Closed alexriedel1 closed 2 years ago
Hi, thank you for raising these issues!
We'll release a white paper on biorxiv together with the competition on June 15. It will have all the details on the dataset and model architecture (we should have added this to the readme probably).
Our SOTA model is based on this publication from our group: https://openreview.net/forum?id=Tp7kI90Htd
Yes, our core is more or less a basic CNN, but it's using depth-separable convolutions in layers 2-4. The first layer is regularized with a laplace-regularizer, to achieve smooth kernels. The readout is doing what you have said, mapping the output features of the last core layer to a scalar response per neuron. It finds a single position (in height, width), and extracts the features at this location. Then it's multiplied with the per-neuron readout features (n=64 learned parameters per neuron). How to learn the spatial position is an interesting problem, and in the article above, we propose the "gaussian" readout to solve it.

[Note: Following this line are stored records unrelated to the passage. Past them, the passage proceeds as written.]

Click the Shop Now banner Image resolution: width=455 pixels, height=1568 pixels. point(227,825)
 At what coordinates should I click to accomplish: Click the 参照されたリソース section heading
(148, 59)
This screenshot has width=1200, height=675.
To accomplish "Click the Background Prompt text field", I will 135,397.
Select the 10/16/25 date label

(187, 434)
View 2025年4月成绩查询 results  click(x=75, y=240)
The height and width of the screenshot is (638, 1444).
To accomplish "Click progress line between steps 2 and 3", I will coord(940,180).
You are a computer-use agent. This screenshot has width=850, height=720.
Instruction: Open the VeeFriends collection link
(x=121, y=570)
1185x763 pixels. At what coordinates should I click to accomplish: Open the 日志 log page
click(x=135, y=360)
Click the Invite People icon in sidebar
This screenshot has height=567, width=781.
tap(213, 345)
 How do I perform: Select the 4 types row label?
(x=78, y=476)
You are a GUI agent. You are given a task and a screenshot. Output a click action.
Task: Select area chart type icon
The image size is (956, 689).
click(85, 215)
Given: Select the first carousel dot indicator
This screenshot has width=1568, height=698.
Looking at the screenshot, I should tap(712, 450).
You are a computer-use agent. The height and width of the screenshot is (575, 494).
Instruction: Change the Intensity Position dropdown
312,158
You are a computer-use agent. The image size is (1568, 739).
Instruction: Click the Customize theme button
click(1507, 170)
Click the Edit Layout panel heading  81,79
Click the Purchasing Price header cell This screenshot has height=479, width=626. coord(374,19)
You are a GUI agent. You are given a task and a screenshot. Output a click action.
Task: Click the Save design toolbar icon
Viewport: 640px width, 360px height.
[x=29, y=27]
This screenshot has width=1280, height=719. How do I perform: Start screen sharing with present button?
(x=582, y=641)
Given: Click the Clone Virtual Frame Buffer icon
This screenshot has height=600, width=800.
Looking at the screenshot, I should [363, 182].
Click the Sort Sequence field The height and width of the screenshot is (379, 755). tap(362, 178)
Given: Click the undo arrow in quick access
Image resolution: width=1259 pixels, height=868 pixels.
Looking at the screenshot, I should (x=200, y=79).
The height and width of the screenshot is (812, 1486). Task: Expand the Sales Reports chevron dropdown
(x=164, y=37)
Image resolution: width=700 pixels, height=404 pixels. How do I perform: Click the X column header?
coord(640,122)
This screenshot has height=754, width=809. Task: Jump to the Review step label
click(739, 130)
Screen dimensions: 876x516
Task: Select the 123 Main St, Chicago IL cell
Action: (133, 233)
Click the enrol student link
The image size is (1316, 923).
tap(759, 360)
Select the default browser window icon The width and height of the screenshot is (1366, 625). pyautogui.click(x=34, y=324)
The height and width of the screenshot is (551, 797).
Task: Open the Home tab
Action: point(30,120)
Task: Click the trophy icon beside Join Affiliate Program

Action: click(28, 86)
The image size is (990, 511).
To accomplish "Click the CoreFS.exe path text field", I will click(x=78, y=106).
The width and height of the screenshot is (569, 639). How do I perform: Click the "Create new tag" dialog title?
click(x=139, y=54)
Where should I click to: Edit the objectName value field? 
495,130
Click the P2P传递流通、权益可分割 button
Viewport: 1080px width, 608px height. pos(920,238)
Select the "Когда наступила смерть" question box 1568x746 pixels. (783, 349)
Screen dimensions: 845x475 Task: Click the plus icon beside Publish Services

You can find the definitions of our core and readout in these repositories: https://github.com/sinzlab/neuralpredictors/blob/0d3d793cc0e1f55ec61c5f9f7a98318b5241a2e9/neuralpredictors/layers/cores/conv2d.py#L27 https://github.com/sinzlab/neuralpredictors/blob/main/neuralpredictors/layers/readouts/gaussian.py
If you are in how the behavior can be included in the model, have a look at this publication too: https://www.biorxiv.org/content/10.1101/2021.09.03.458870v2
Hope that was helpful, don't hesitate to discuss any issues here!
Konstantin
Hi! One of the notebook states the current SOTA model. Is there any paper on how you came up with this model? How does the SOTA compared to other model architectures? If I get that right, the model you are referring two is a 4 layer more-or-less basic CNN with some sparsity induced in the convolutional layers. Is sparsity also applied to the output? The concept of readout refers, to how the extracted latent CNN features are mapped to neural responses, is that right? Can you provide any detailed information on this?